Women who have either ovarian, fallopian tube or primary peritoneal cancer who has complete remission with a normal CA125 marker after first line chemotherapy treatment
When is it taking place?
The trial completed recruitment of over 1400 women in October 2005.
Where is it taking place?
Many hospitals throughout Europe, Russia and South Africa are taking part.
Who is funding the study?
The trial is supported by the Medical Research Council and the National Cancer Research Network.
Contact details
Further Information
| Type of study: | Randomised trial |
| Status: | Closed |
| Study start date: | August 1997 |
| Study end date: | December 2008 |
| Registration target: | 1442 |
| Registrations achieved: | 1442, as of August 2005 |
| Randomisation target: | 650 |
| Randomisations achieved: | 425, as of December 2007 |
| Also included in this study: | Health Economics
Quality of life outcomes
Consumer involvement
NHS Information Centre flagging |
| Chief investigator: | Prof. Gordon Rustin |
| Sponsor: | MRC |
| Registration numbers: | ISRCTN:87786644 |
| Inclusion criteria: |
- Histologically confirmed epithelial ovarian, fallopian tube
or primary serous peritoneal carcinoma
- In complete remission with a normal CA 125 since first-line
platinum-containing chemotherapy
- A normal CA 125 result within 4 weeks of registration onto
OV05
- Patient in confirmed remission (based on physical and
gynaecological examination) within 6 weeks of registration onto OV05
- The patient must not have participated in ICON1 (adjuvant
chemotherapy for early stage ovarian cancer)

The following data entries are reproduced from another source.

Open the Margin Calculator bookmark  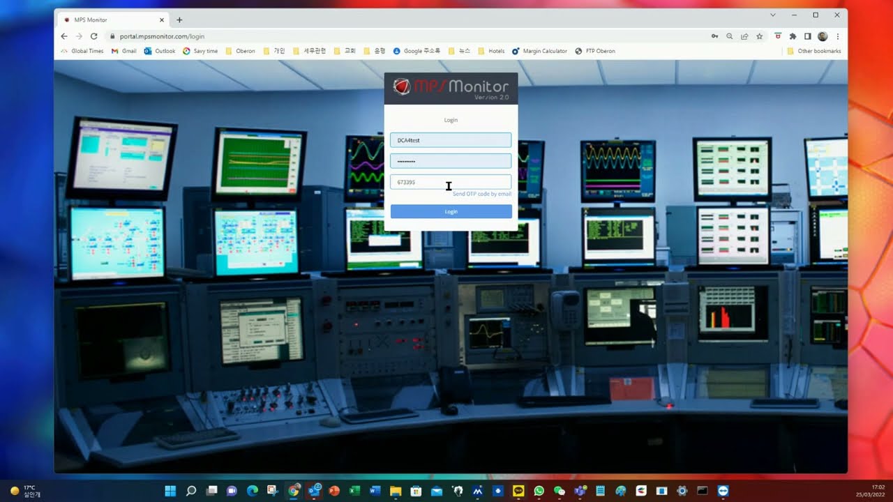pos(539,51)
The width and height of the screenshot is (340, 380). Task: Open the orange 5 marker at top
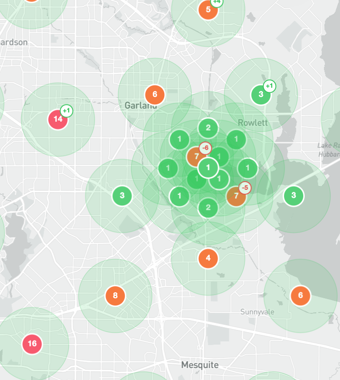(x=208, y=10)
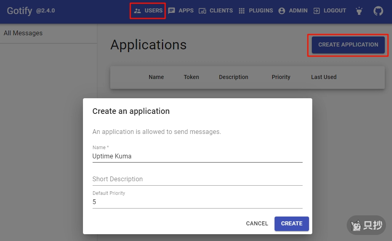
Task: Select All Messages in the sidebar
Action: coord(23,33)
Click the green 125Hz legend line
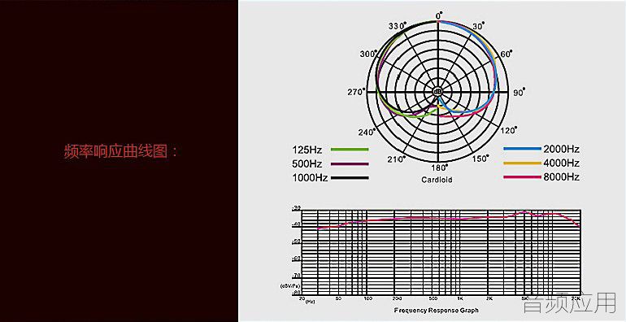This screenshot has width=626, height=322. [350, 150]
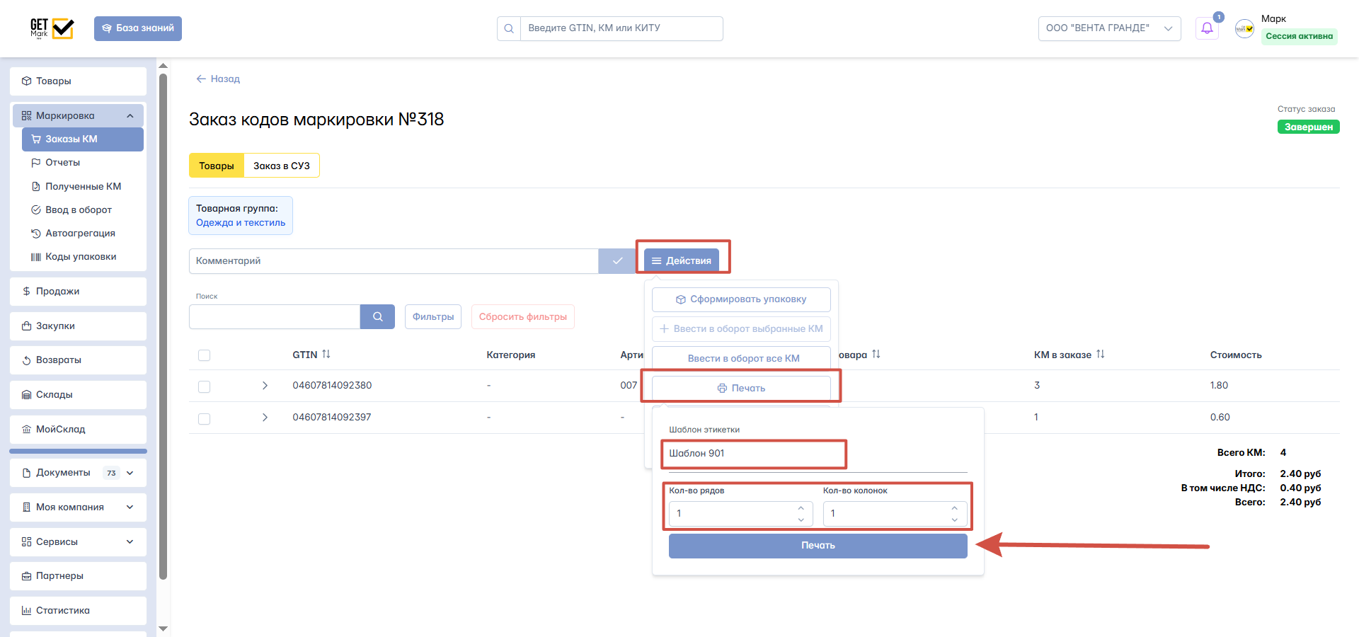
Task: Check the row for GTIN 04607814092397
Action: tap(205, 418)
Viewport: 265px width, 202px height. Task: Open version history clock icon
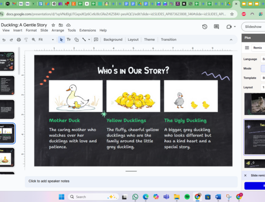tap(205, 26)
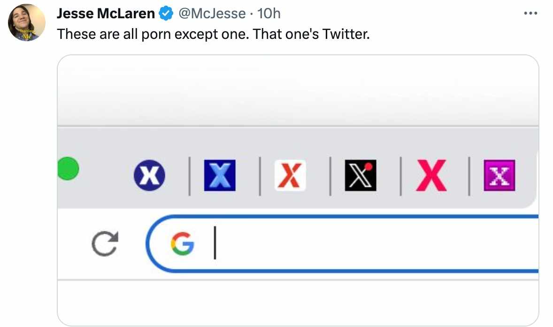Focus the browser address bar field
The height and width of the screenshot is (327, 553).
[x=366, y=244]
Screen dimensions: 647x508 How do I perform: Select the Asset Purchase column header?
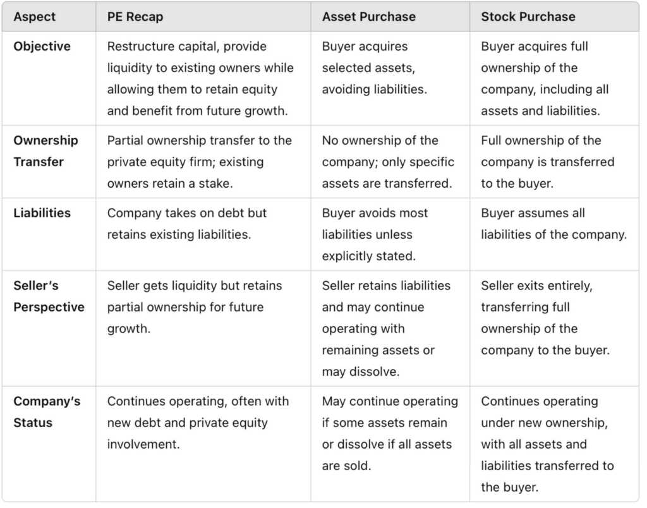point(368,17)
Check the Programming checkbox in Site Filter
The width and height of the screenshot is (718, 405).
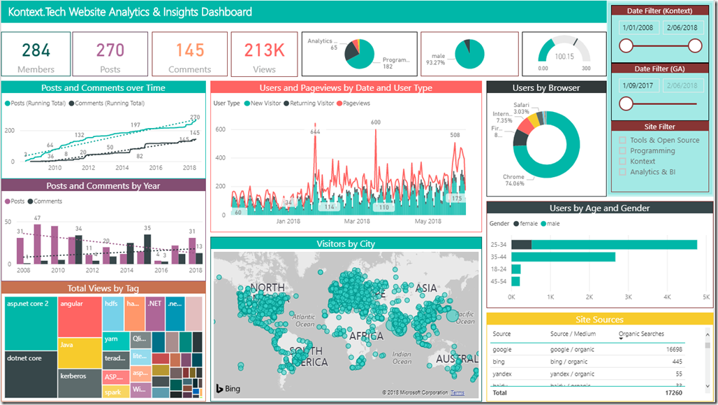(622, 150)
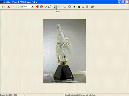The width and height of the screenshot is (129, 96).
Task: Click the Undo arrow icon
Action: click(14, 7)
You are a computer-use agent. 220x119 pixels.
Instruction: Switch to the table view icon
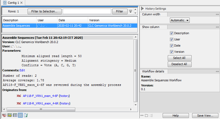click(x=15, y=116)
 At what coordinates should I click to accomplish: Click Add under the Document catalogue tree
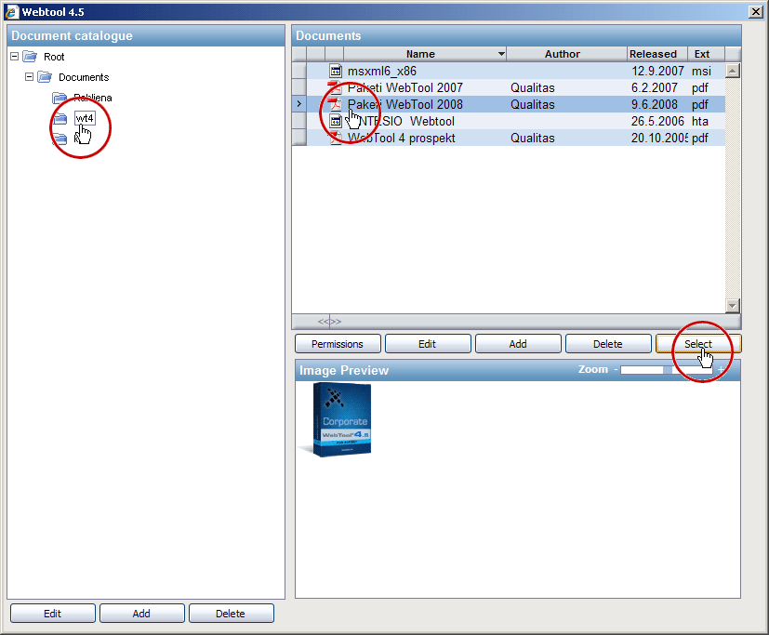141,614
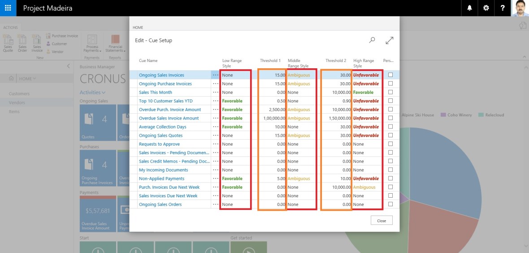Click the Sales Quote ribbon icon
529x253 pixels.
(8, 43)
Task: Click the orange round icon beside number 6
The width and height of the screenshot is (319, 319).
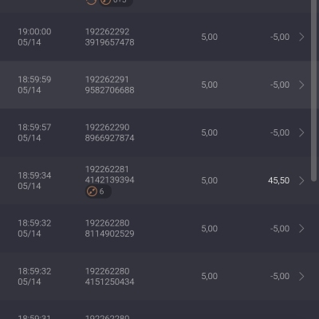Action: pos(92,191)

- Patients participating in ICON2 (carboplatin vs CAP in
advanced disease), ICON3 (paclitaxel with carboplatin in first-line
chemotherapy for advanced disease) and ICON5 (carboplatin and
paclitaxel vs triplet and sequential doublet combinations of
chemotherapy) are eligible
- Able to attend regular follow-up and have regular blood
tests
- Local laboratory is able to blind CA 125 results from
clinician and is willing to participate in an approved quality
assurance scheme (see Appendices A and B)
- No active or previous malignancy within 5 years which is
likely to interfere with the protocol treatments or comparisons, except
for patients with concomitant or previous non-melanoma skin cancer.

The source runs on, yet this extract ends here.